32.699635, 35.303546

Fri 25. [25 April 1902] Off at 6.30, delicious morning. Got to Suleiman
Al Ruhana's in an hour and a half and heard to my delight that the
donkey had been recovered. Then up through delicious woods of
oak and saris, leaving Sheikh Abreik to the right and down into the
Great Esdraelon plain. Up to the ridge most of the land belongs to
Suleim Khury[?] who lives in Haifa, beyond it the proprietor is one
Shursa, a richissime of Beyrout [Beyrouth (Beirut)]. We crossed a
most fertile plain to Jeida [Ramat Yishay], a flourishing village on a
ridge, along the top of which extend a long line of ruins, then down
again into the plain; I stopped and eat a little under some bushes and
a friend of ours an Arab on a donkey whom Nasib knew accepted my
invitation to share my lunch. We then skirted under the hill - I ought to
have seen Semunieh [Shimron] but I missed it - and climbed up to
Mujeidel [Migdal Ha'Emeq], leaving Ma'lul on the hill top to the right
and Jebata on the point of the hill to the left. The villages usually
stand up on tells out of the plain which is a sea of corn and new
ploughed land which they are just busy sowing with corn. Here and
there is a tree-y place - a garden of olives and pomegranates and
vegetables, watered I suppose and all belonging to Shursa. On the
top of the Mujeidel hill is an olive grove and from here one has one's
first view of Nazareth, as one climbs up the hill. Over the brow is a
magnificent view of Little Hermon [Sheikh, Jebel esh] and the
Esdraelon plain and valley with the Jebel Ajlun far away. You see
also for a few moments the top of Tabor [Tabor, Mt]. The road skirts
round the hill past Yafa, below it is a little depression full of olives figs
and pomegranates and even a palm or two, with a little bit of a rise
beyond. Coming over a little ridge you catch sight of the first
scattered suburbs of Nazareth, the most marked feature being the
Greek chapel of the Precipitation as the most marked feature of the
landscape is the rounded summit, falling steeply to the west which the
Latins hold to be the the real site. (Ma'mun el Mesih I think it's called)

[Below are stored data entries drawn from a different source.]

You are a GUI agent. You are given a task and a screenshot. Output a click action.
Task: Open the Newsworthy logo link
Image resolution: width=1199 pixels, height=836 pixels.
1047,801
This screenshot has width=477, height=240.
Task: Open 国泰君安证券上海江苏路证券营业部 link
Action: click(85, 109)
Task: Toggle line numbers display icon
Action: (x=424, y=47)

I went to the little German hotel at the entrance of the village. Got in at
11.45 and lunched. Shursa's wakil was my convive; we talked Arabic.
Slept for an hour and then sallied forth. First to the Franciscan Ch of
the Annunciation wh is built over St Helena's ch. A nice Alsatian monk
showed me the grotto with the suspended pillar and a narrow
passage through wh the angel Gabriel came - All this is part of
Helena's church but the actual walls of the house of the Virgin are in
France at Lazarets. The grotto they cd not remove. It is divided by an
altar into 2 parts and beyond a narrow stair leads up into what was
probably a cistern, wh is now called Mary's kitchen. A nice old party
there took me to Saint Josef where I found a most charming French
monk. This is supposed to be Joseph's workshop and on the site are
the foundations of a Crusader church. The Franciscans have got the
plan and are going to build a church. The Ch of the Annunciation was
built in 4 months and for that reason they cd not follow St Helena's
lines. The Sheikh of the town was going to Mecca [Makkah] and he
gave permission to build during his absence - 6 months. I think this
was in the 18th cent. One gets in it, I don't know why, perhaps from the
altar pictures, an extraordinary feeling of the Child, the little child
everywhere, with Joseph or with Mary, who was to bring a sword into
the world. But on the hills above one thinks of the man, the dreamer
the mystic, who wandered here and looked over the lovely cup of
Nazareth into the Esdraelon plain and across to Haifa and the sea
and the wonderful plain of Buttauf with Seforieh [Zippori] in the middle
of it. (Sephoris was a great Jewish place and had a sanhedrun in it.)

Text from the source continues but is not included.